Dikonfirmasi terpisah oleh Liputan6.com, Kementerian Dalam Negeri tidak mempermasalahkan tindakan bupati menghadirkan jurnalis ke rumah dinas untuk mengumumkan tertular Covid-19. Dirjen Otonomi Daerah Kemendagri Akmal Malik justru mengapresiasi Ilyas, karena berbesar hati mengungkapkan status kesehatannya. Akmal menyebut, asal konpers digelar dengan menjalankan physical distancing, maka Covid-19 tidak akan membahayakan pegawai pemkab dan wartawan yang hadir di rumah dinas.
“Butuh mentalitas yang kuat untuk mengumumkan seseorang itu terdampak ya,” saat dihubungi Selasa (28/7). “Boleh dong beliau conference, tetapi tentu jaraknya harus 1,5 meter. Enggak ada persoalan sepanjang masih dalam konteks protokol kesehatan.”
Ilyas sendiri sebelumnya sempat disorot media mengenai kebijakan terkait bidang kesehatan di tengah Pandemi Covid-19 di Ogan Ilir. Pada 20 Mei lalu, bupati memecat 109 orang tenaga medis di RSUD Ogan Ilir. Mereka yang diberhentikan tidak hormat sebelumnya menggelar aksi mogok, karena selama pandemi mengaku tidak mendapat alat pelindung diri memadai serta tidak mendapat tunjangan kerja sesuai aturan pemerintah. Pemecatan ini menimpa 45 perawat, 1 orang perawat pasien mata, 3 sopir, dan 60 bidan.

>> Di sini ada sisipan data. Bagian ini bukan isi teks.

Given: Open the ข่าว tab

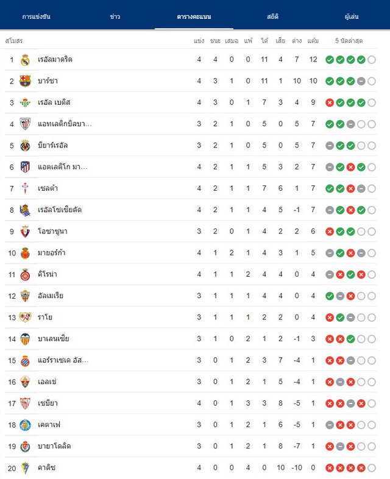Looking at the screenshot, I should (115, 17).
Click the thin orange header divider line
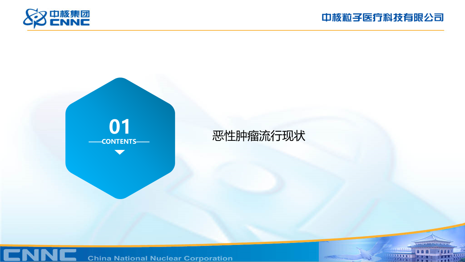 [x=235, y=30]
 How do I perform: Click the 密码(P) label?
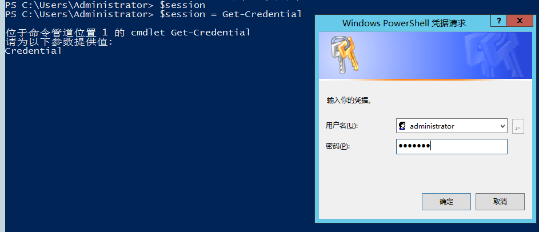[338, 146]
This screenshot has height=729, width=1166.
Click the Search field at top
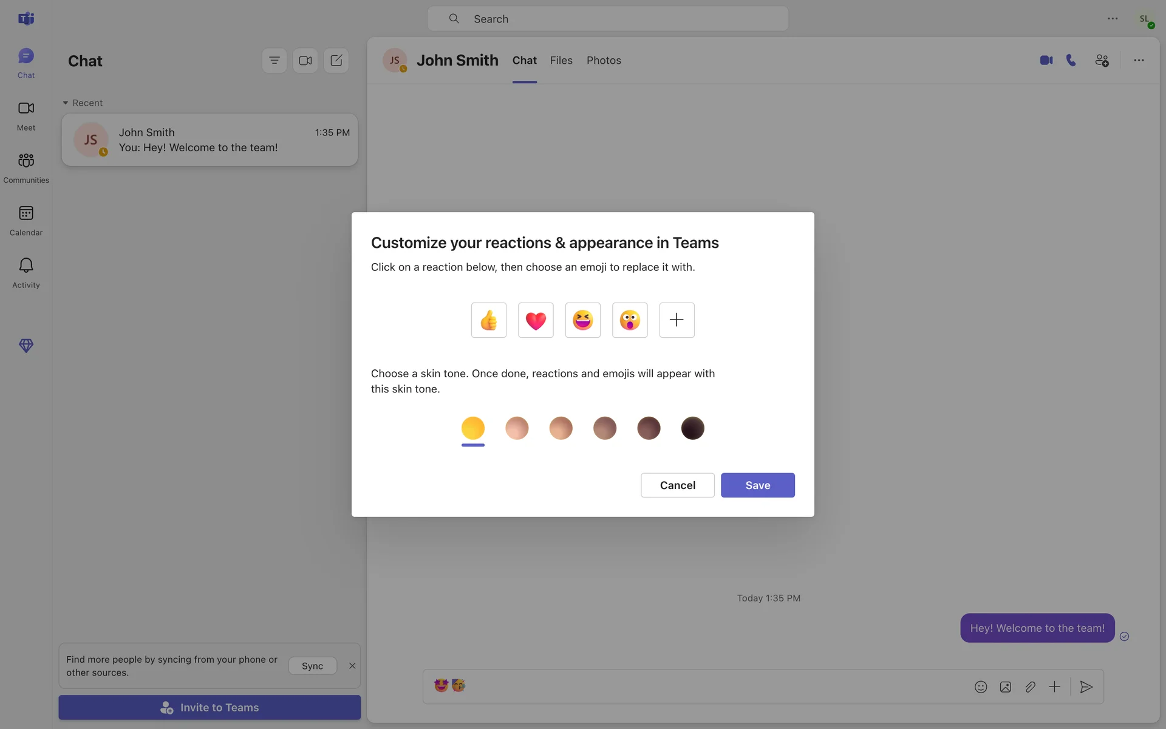(607, 19)
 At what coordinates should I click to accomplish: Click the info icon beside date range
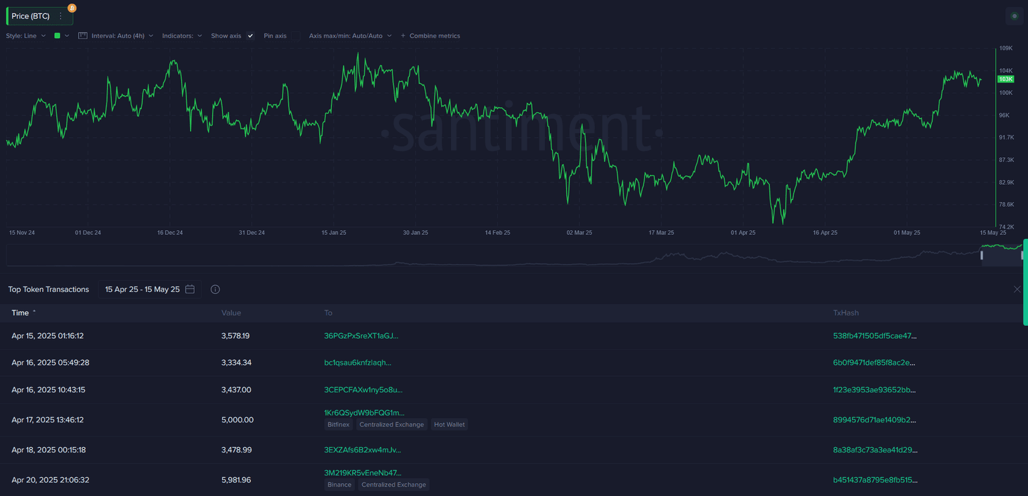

“Insentif sudah ada, minta sediakan rumah singgah, sudah ada 34 kamar ada kasur, dan pakai AC semua, bilang APD minim, APD ribuan ada di RSUD Ogan Ilir, silakan cek,” kata Ilyas pada 23 Mei 2020.
Dalam konfirmasi terpisah, Kepala RSUD Ogan Ilir Roretta Arta Guna Riama menuding tenaga medis yang dipecat sebenarnya enggan menangani pasien Covid-19. “Mereka itu takut menangani pasien positif Covid-19, itu saja, bukan karena soal lain,” kata Rorreta.
Namun saat ditelusuri Ombudsman, pemecatan 109 tenaga medis itu dianggap menyalahi kaidah administrasi. Ombudsman merekomendasikan agar Pemkab Ogan Ilir mempekerjakan kembali semua tenaga medis yang diberhentikan.